(30 AĞUSTOS SALI)
Beypazarı'nda ilk gün:
Evimiz; tam merkezde, caminin dibinde, sabah ezanında yatağımızdan fırlıyoruz ve banyomuz bir dolap-evet içinde hiç ışık olmadığından ve yalnız bir kişinin ayakta ancak sığabilmesinden dolayı bir dikey tabutu andıran içi fayans kaplı dar bir ahşap dolap...
Her nefes alışımızda gıcırdayan ve döndükçe göçen yataklarımız karşılıklı, pencere kenarında ve pencereyi açmayı denediğimizde-ki 35 derece sıcaklıkla baş etmek için ilk akla gelen yöntem oluyor-yatakta bacaklarımızı uzatamıyoruz...
Tuvaletler bu ilçede alaturka-öyle ki; umumi wc.lerde klozetler yalnızca yabancılar için, ayrıca kağıt atınca tıkanıp taşan bu tuvaletlerde çöp kutusu bulunmuyor...

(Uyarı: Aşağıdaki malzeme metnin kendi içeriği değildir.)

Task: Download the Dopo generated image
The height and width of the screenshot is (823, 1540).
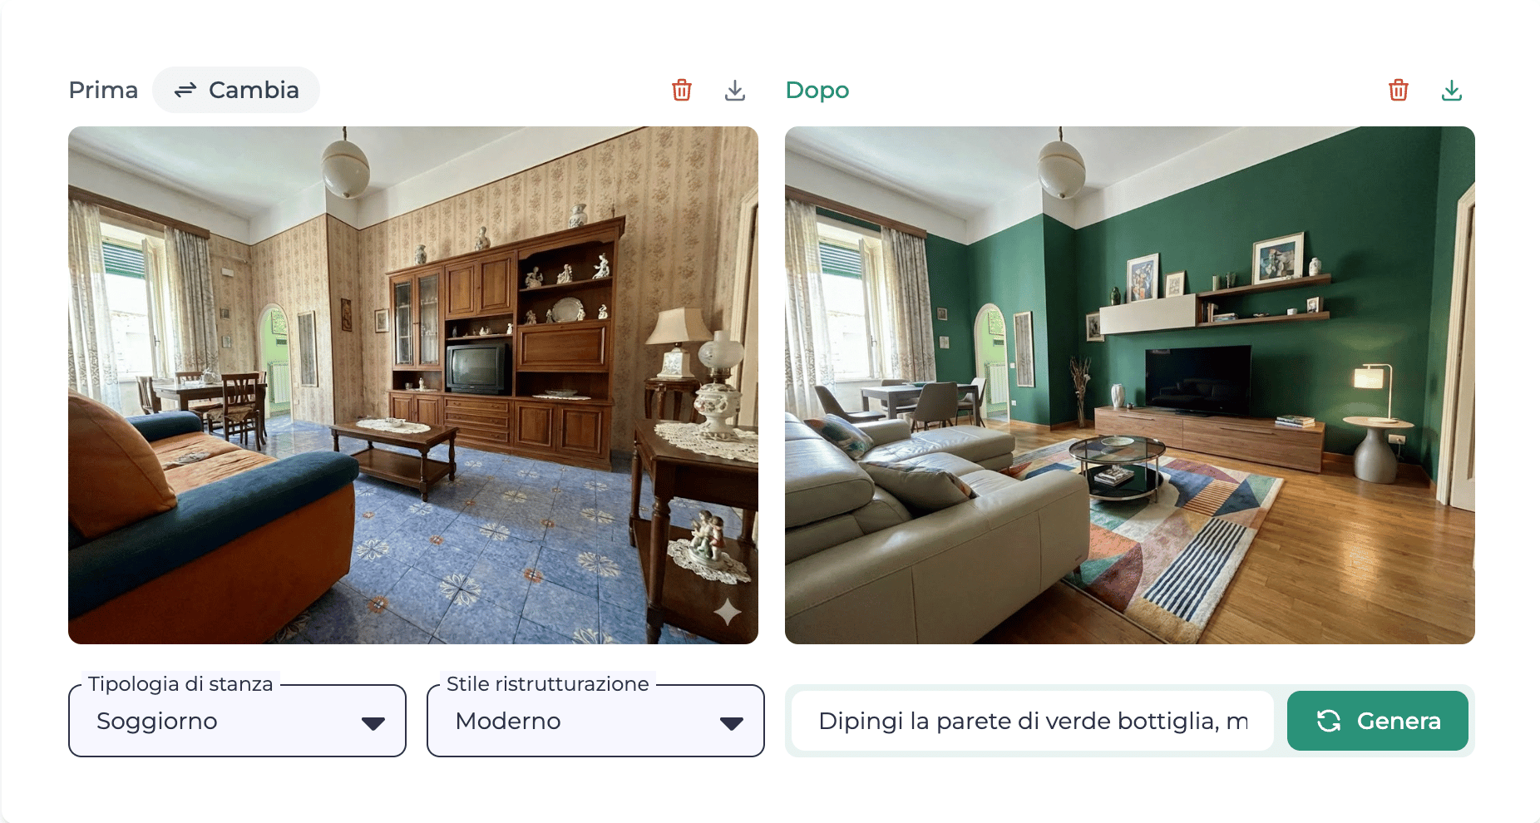Action: point(1452,90)
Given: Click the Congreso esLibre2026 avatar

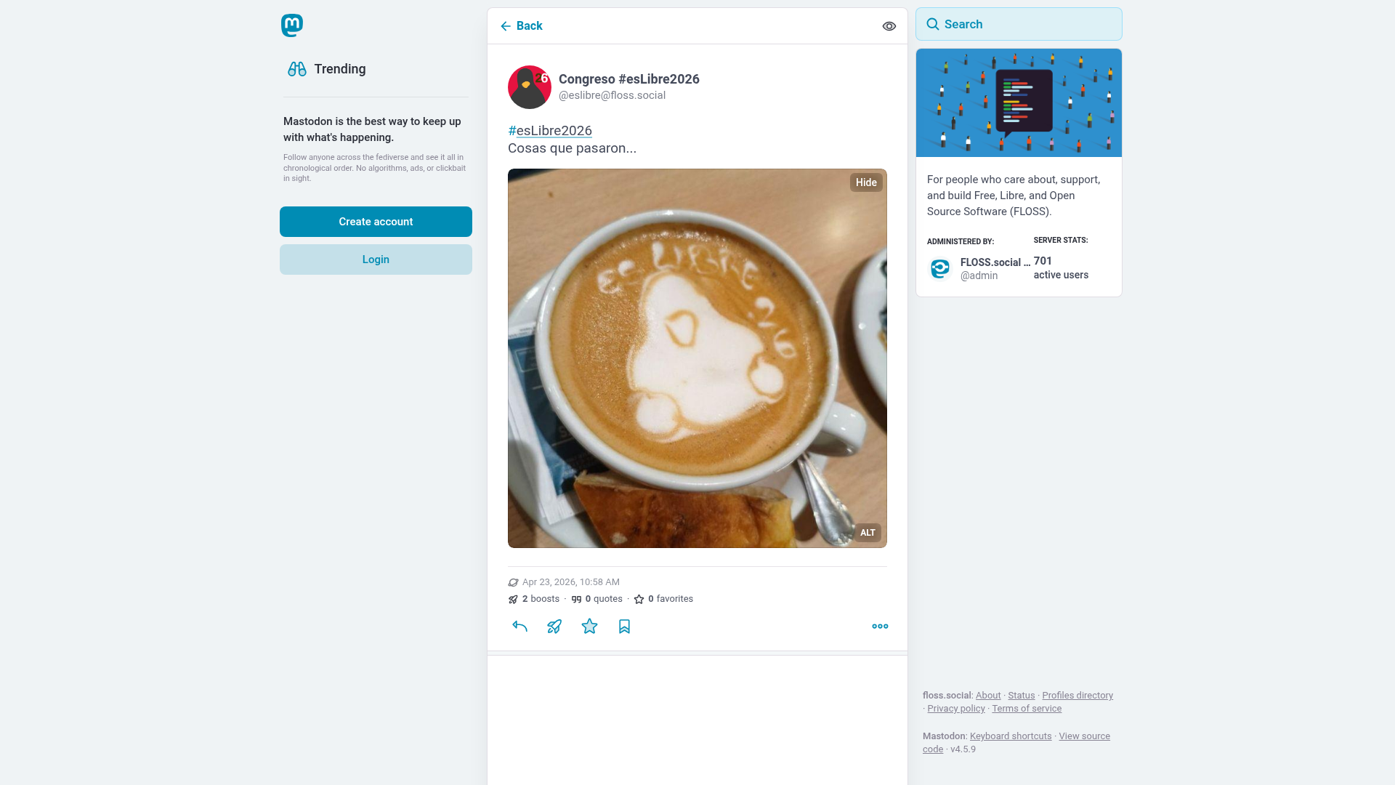Looking at the screenshot, I should pyautogui.click(x=530, y=87).
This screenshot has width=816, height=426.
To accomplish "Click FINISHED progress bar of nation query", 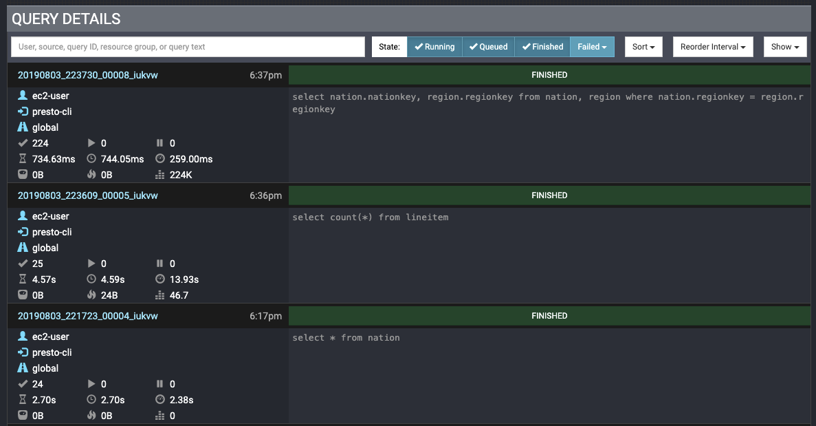I will (x=549, y=316).
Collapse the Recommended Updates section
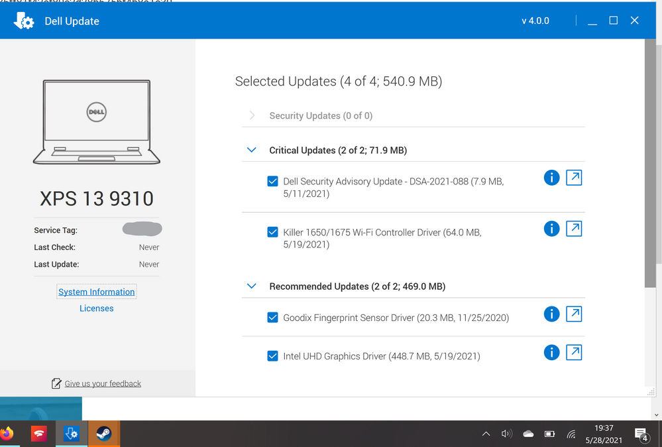The height and width of the screenshot is (447, 662). (251, 286)
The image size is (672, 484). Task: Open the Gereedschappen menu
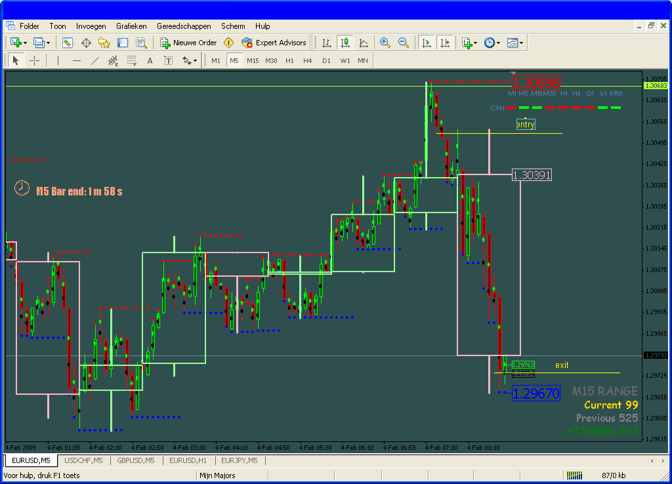(x=184, y=26)
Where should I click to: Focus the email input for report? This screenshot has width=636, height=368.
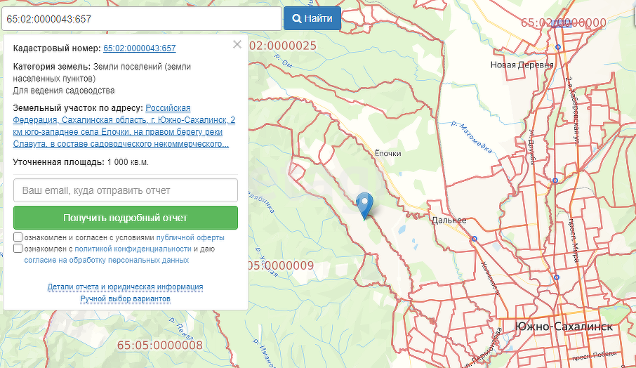[x=126, y=190]
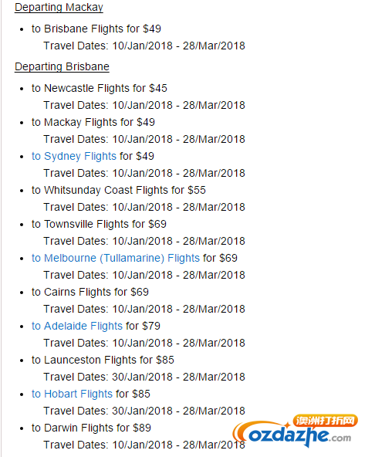Screen dimensions: 375x457
Task: Follow the Adelaide Flights link
Action: pos(77,326)
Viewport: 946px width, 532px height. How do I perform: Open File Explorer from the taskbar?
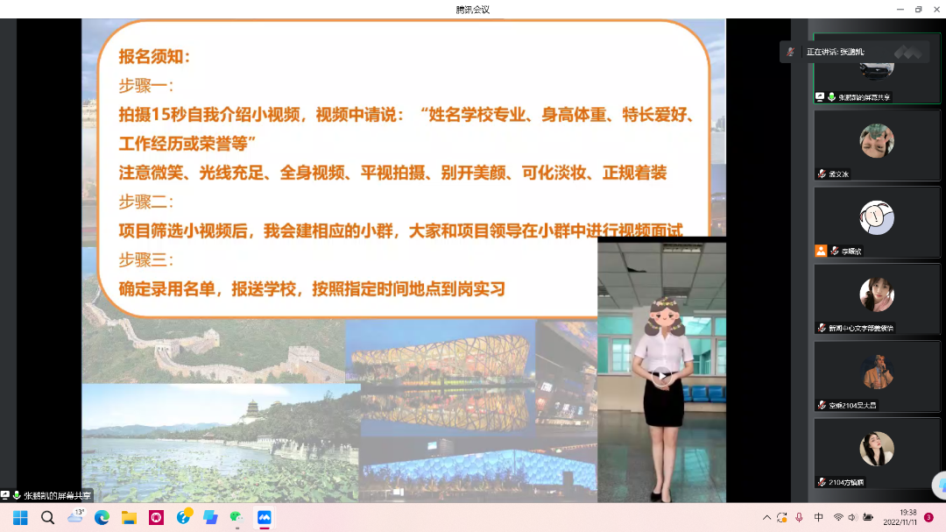129,518
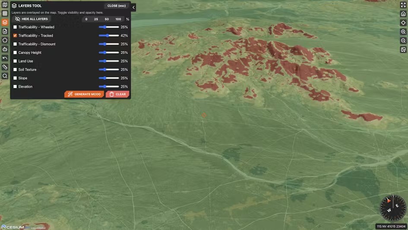Image resolution: width=408 pixels, height=230 pixels.
Task: Enable the Trafficability - Wheeled layer
Action: [15, 27]
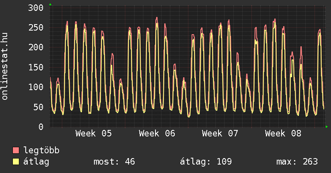Click the legtöbb legend text

coord(41,150)
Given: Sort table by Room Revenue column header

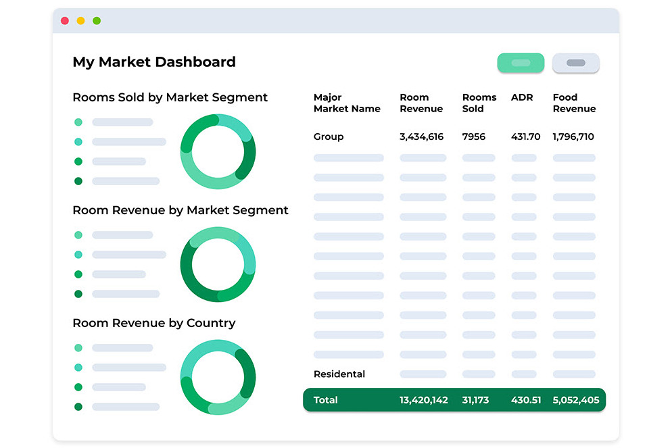Looking at the screenshot, I should [421, 103].
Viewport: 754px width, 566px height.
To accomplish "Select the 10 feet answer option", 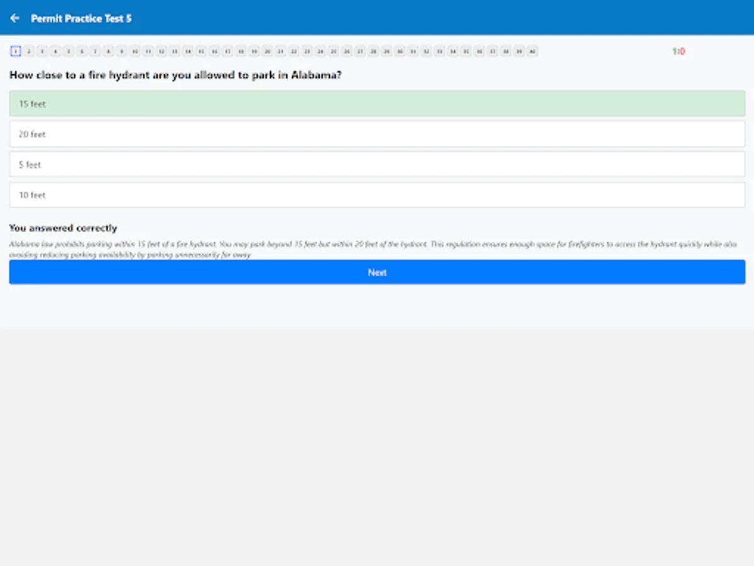I will click(377, 195).
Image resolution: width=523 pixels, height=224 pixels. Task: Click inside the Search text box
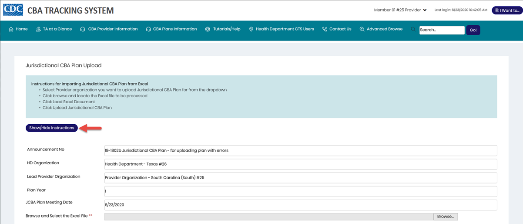[442, 30]
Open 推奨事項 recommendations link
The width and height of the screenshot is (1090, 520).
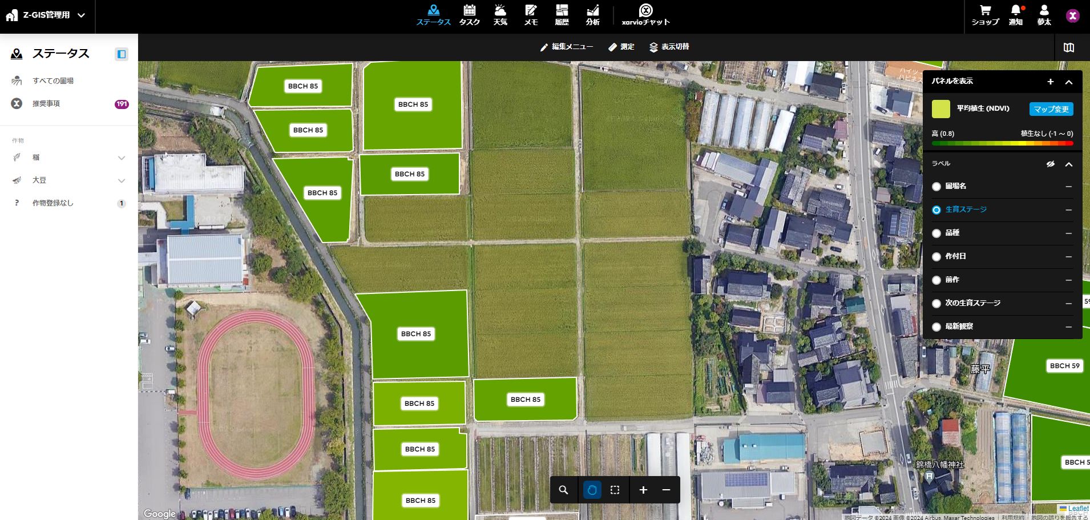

Kaldığımız bu minicik eski Türk evinin üst katında iki yatak odası ve bir oturma yeri var, kenepelere yayılmak yerine kilim kaplı sedirde popomuzu düzleştiriyoruz. Alt katta çalışmayan bir eski radyo ve merdivene yer kalmış sadece, yatak odamızda yapma kırmızı güller ve nazar boncuklu süsler asılı, fakat aynamız yok!